Somalia’s Public Sector Reform Faces Critical Crossroads
Somalia’s ongoing public sector reform agenda is encountering significant obstacles that threaten progress toward state-building, sustainable service delivery, and institutional resilience. Despite notable gains in macroeconomic stability and debt relief, reform experts warn that deep-rooted structural and political challenges continue to hinder the effectiveness of public administration.
Fragmented Governance and Constitutional Disputes
Tensions between the Federal Government and Federal Member States have escalated following recent constitutional amendments passed in early 2024. Regional states such as Puntland and Jubaland have resisted key federal initiatives, including the rollout of the National ID system, citing lack of consultation and infringement on regional autonomy. This political fragmentation is weakening coordination across government levels and impeding the implementation of unified national reforms.

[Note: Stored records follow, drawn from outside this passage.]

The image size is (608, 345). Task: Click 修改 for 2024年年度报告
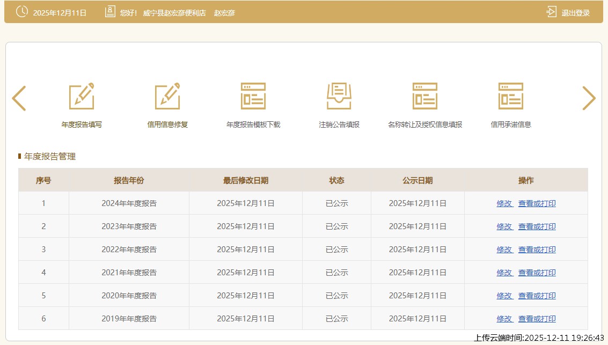tap(504, 203)
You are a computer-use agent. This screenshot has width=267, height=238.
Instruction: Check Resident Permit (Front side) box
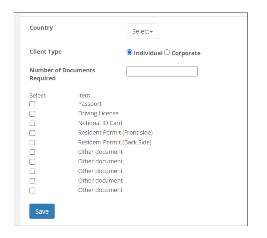point(32,133)
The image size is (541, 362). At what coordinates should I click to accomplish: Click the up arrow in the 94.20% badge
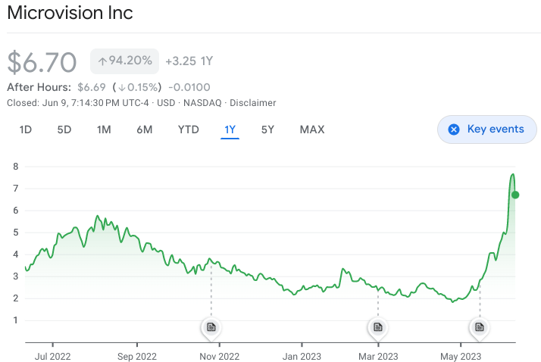pos(102,61)
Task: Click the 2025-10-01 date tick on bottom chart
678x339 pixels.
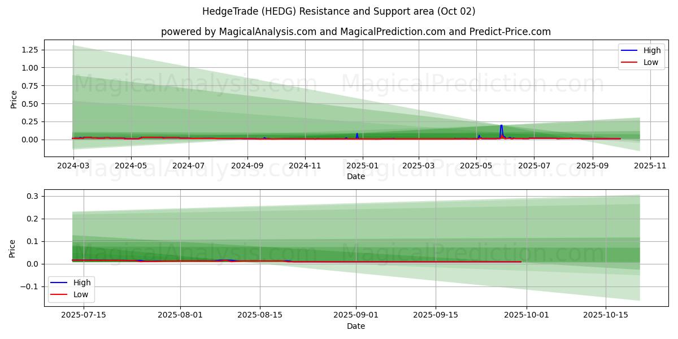Action: [x=527, y=315]
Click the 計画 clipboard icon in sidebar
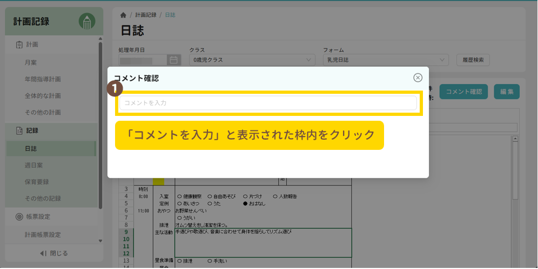The width and height of the screenshot is (538, 269). point(19,45)
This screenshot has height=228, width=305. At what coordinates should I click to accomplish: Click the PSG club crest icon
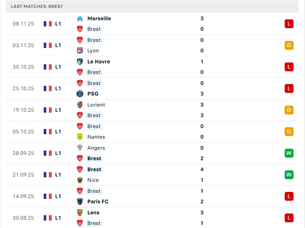[x=80, y=94]
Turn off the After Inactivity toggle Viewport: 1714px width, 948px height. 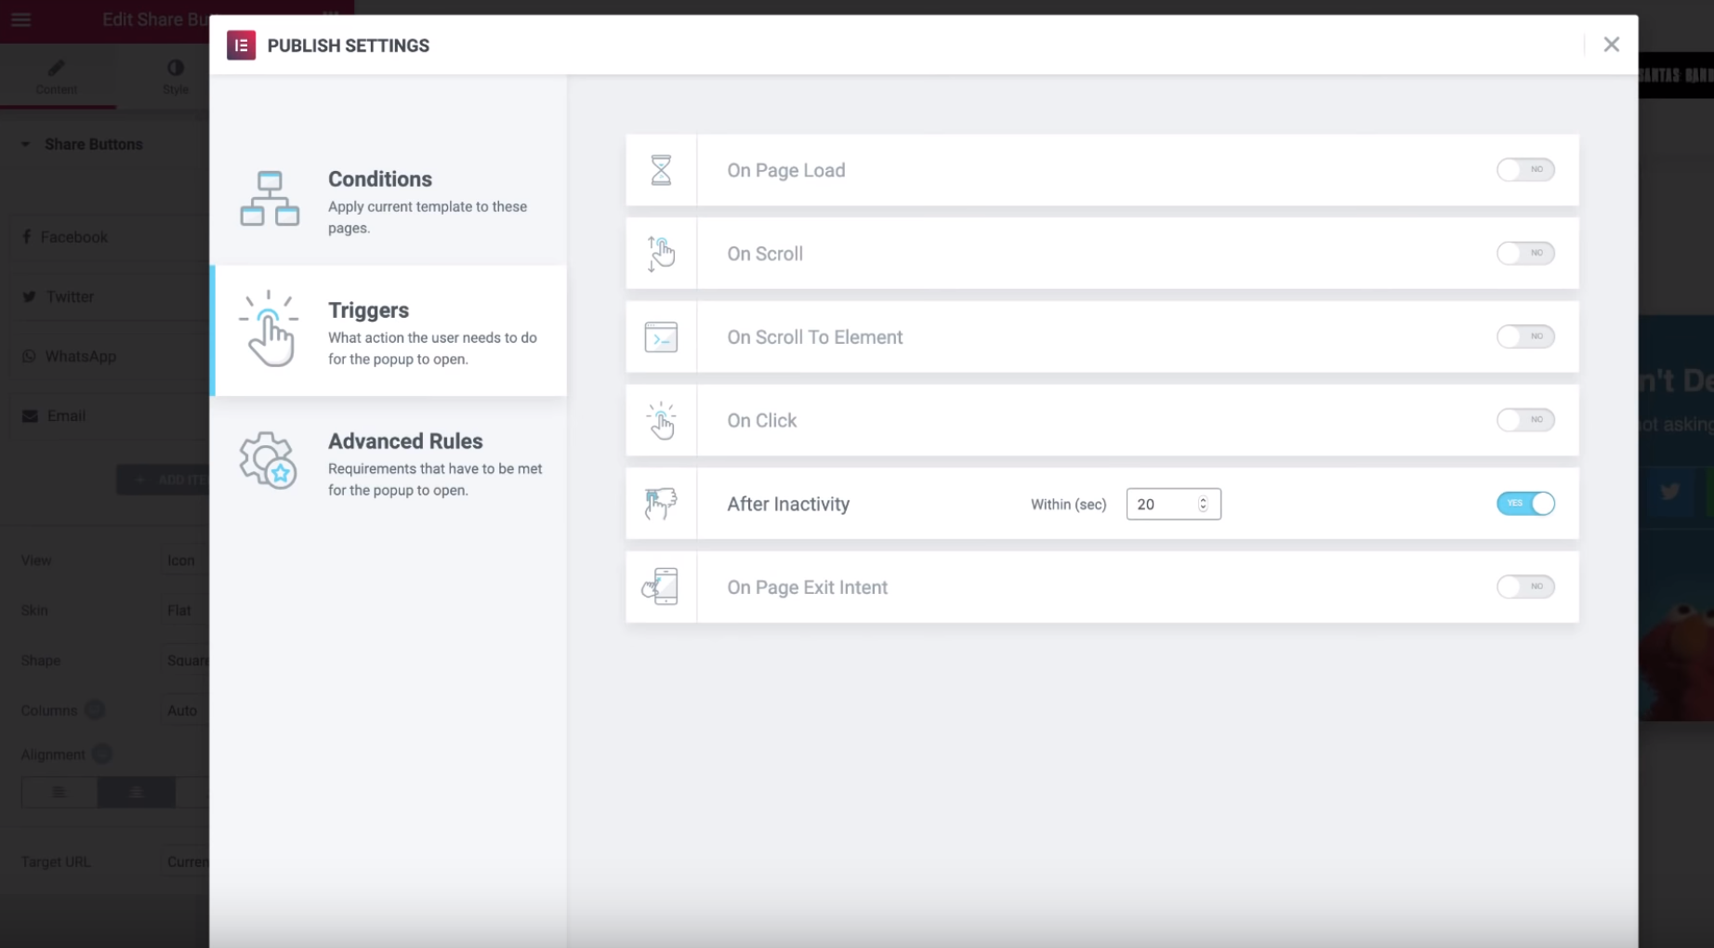pyautogui.click(x=1524, y=504)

Weak Revenue Base and Overdependence on External Financing
Somalia’s domestic revenue remains critically low—at approximately 2.5% of GDP—making it one of the least fiscally self-reliant countries globally. The government relies heavily on grants and external aid to finance basic operations, undermining long-term fiscal sustainability. Reform analysts emphasize the need for comprehensive tax reforms and increased domestic resource mobilization to reduce dependency and fund essential public services.